Stated task |
Could you reproduce the listing below with every "How do I perform" swapped for "How should I carry out", leaving everything else unchanged?

— Start Supplied material —

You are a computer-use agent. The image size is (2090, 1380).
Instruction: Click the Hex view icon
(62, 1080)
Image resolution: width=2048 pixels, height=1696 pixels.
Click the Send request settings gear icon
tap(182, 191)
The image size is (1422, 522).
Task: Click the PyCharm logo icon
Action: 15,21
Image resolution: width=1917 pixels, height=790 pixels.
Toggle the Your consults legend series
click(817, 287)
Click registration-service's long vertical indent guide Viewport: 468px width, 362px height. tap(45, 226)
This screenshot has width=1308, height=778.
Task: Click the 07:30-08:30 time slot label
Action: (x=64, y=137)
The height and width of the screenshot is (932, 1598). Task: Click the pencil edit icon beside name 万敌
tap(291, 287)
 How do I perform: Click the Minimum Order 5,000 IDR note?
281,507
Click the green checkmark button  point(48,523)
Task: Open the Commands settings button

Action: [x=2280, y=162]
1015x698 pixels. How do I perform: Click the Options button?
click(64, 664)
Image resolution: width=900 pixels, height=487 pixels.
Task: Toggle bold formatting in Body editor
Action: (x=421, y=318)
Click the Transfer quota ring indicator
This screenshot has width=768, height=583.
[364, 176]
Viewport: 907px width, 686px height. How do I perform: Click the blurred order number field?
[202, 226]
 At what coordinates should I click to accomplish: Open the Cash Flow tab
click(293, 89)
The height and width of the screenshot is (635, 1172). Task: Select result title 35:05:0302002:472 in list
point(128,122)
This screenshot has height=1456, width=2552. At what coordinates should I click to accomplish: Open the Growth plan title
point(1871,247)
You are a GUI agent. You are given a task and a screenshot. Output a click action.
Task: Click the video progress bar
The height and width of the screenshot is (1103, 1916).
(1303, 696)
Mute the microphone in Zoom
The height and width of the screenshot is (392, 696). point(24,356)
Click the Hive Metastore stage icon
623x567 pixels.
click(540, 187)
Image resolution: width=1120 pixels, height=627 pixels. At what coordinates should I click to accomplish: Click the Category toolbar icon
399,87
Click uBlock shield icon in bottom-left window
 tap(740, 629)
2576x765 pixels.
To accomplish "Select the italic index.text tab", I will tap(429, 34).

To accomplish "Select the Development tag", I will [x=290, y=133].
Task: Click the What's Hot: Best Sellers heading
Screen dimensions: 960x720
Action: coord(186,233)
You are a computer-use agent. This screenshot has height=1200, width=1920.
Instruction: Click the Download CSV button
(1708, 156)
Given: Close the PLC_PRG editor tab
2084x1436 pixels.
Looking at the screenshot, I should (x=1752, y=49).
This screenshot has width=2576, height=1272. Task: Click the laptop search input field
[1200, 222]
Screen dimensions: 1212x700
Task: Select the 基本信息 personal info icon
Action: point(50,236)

— End Supplied material —

Solution below |
You are a computer-use agent. The image size is (2090, 1380).
Instruction: Click the Hex view icon
(62, 1080)
Image resolution: width=2048 pixels, height=1696 pixels.
Click the Send request settings gear icon
tap(182, 191)
The image size is (1422, 522).
Task: Click the PyCharm logo icon
Action: 15,21
Image resolution: width=1917 pixels, height=790 pixels.
Toggle the Your consults legend series
click(817, 287)
Click registration-service's long vertical indent guide Viewport: 468px width, 362px height. tap(45, 226)
This screenshot has width=1308, height=778.
Task: Click the 07:30-08:30 time slot label
Action: (x=64, y=137)
The height and width of the screenshot is (932, 1598). Task: Click the pencil edit icon beside name 万敌
tap(291, 287)
 How should I carry out: Click the Minimum Order 5,000 IDR note?
281,507
Click the green checkmark button  point(48,523)
Task: Open the Commands settings button

Action: [x=2280, y=162]
1015x698 pixels. How should I carry out: Click the Options button?
click(64, 664)
Image resolution: width=900 pixels, height=487 pixels.
Task: Toggle bold formatting in Body editor
Action: (x=421, y=318)
Click the Transfer quota ring indicator
This screenshot has width=768, height=583.
[364, 176]
Viewport: 907px width, 686px height. How should I carry out: Click the blurred order number field?
[202, 226]
 At what coordinates should I click to accomplish: Open the Cash Flow tab
click(293, 89)
The height and width of the screenshot is (635, 1172). Task: Select result title 35:05:0302002:472 in list
point(128,122)
This screenshot has height=1456, width=2552. At what coordinates should I click to accomplish: Open the Growth plan title
point(1871,247)
You are a GUI agent. You are given a task and a screenshot. Output a click action.
Task: Click the video progress bar
The height and width of the screenshot is (1103, 1916).
(1303, 696)
Mute the microphone in Zoom
The height and width of the screenshot is (392, 696). point(24,356)
Click the Hive Metastore stage icon
623x567 pixels.
click(540, 187)
Image resolution: width=1120 pixels, height=627 pixels. At what coordinates should I click to accomplish: Click the Category toolbar icon
399,87
Click uBlock shield icon in bottom-left window
 tap(740, 629)
2576x765 pixels.
To accomplish "Select the italic index.text tab", I will tap(429, 34).

To accomplish "Select the Development tag", I will [x=290, y=133].
Task: Click the What's Hot: Best Sellers heading
Screen dimensions: 960x720
Action: coord(186,233)
You are a computer-use agent. This screenshot has height=1200, width=1920.
Instruction: Click the Download CSV button
(1708, 156)
Given: Close the PLC_PRG editor tab
2084x1436 pixels.
Looking at the screenshot, I should (x=1752, y=49).
This screenshot has width=2576, height=1272. Task: Click the laptop search input field
[1200, 222]
Screen dimensions: 1212x700
Task: Select the 基本信息 personal info icon
Action: point(50,236)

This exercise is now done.